■ Exercise aim ■
In the material below, gather every line that contains the string "This" and copy each one.

— Start Excerpted data —

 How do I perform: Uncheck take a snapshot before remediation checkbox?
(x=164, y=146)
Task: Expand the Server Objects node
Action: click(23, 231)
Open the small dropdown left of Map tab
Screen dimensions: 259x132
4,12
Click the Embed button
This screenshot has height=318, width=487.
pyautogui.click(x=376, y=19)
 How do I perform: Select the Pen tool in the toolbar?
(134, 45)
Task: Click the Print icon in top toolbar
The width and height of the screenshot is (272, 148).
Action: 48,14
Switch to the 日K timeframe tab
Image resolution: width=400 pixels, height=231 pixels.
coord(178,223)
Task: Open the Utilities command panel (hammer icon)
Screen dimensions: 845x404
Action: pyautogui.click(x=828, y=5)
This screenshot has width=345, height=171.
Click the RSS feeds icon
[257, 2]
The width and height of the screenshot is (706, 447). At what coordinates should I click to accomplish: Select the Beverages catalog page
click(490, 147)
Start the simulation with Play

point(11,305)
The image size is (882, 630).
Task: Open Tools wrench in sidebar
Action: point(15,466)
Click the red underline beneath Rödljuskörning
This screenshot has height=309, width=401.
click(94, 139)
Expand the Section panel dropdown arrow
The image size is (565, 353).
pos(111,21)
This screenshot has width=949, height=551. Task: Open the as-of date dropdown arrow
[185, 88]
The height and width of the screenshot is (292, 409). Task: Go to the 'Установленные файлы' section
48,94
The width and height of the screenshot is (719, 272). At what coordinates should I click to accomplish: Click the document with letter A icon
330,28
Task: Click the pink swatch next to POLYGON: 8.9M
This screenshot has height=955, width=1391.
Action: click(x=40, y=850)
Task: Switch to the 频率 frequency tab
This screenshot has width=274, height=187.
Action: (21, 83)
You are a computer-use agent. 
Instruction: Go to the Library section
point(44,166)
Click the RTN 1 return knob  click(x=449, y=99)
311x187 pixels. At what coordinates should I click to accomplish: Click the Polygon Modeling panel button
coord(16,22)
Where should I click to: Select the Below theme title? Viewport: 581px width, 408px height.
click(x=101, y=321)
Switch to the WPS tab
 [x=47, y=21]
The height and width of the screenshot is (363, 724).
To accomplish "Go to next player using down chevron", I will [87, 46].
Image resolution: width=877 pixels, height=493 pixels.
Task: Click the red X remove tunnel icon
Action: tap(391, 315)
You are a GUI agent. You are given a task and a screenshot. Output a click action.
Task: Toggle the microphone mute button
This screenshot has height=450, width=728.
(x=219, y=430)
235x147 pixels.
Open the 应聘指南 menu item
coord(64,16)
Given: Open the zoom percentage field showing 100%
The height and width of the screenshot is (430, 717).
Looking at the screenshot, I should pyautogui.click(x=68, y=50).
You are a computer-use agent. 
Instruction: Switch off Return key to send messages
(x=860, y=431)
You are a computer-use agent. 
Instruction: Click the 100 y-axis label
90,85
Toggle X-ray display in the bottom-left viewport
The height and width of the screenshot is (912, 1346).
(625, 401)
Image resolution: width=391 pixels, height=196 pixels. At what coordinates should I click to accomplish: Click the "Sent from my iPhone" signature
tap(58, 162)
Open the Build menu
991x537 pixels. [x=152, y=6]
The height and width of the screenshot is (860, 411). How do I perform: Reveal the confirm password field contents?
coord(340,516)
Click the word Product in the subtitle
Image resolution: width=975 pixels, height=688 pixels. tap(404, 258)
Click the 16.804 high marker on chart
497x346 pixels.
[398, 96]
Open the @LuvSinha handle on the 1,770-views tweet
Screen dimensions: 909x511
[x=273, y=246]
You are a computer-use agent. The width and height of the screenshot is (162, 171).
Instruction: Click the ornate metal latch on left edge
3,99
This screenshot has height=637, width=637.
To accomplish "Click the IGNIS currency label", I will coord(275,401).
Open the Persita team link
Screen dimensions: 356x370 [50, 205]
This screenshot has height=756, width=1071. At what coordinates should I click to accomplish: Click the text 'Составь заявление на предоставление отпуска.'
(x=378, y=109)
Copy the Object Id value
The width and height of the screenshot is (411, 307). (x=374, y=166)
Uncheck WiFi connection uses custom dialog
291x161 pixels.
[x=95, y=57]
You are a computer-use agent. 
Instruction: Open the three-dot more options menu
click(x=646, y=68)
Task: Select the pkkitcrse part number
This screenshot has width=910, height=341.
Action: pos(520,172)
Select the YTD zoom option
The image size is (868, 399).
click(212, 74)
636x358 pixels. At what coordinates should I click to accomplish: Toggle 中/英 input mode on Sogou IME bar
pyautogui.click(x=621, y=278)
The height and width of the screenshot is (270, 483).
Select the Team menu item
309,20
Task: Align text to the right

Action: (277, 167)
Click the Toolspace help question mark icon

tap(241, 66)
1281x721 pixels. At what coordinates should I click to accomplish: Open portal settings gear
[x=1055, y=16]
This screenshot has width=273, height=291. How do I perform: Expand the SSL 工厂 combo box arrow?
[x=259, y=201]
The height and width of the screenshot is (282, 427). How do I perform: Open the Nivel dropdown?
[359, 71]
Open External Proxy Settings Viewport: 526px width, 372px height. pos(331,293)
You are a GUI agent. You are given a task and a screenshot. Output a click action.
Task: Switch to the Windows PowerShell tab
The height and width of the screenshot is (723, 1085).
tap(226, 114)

— End Excerpted data —

■ Reply ■
This screenshot has height=318, width=487.
This screenshot has width=345, height=171.
This screenshot has height=309, width=401.
This screenshot has width=949, height=551. Task: Open the as-of date dropdown arrow
This screenshot has height=955, width=1391.
This screenshot has width=274, height=187.
This screenshot has height=450, width=728.
This screenshot has height=637, width=637.
This screenshot has height=756, width=1071. At what coordinates should I click to accomplish: Click the text 'Составь заявление на предоставление отпуска.'
This screenshot has width=910, height=341.
This screenshot has width=273, height=291. How do I perform: Expand the SSL 工厂 combo box arrow?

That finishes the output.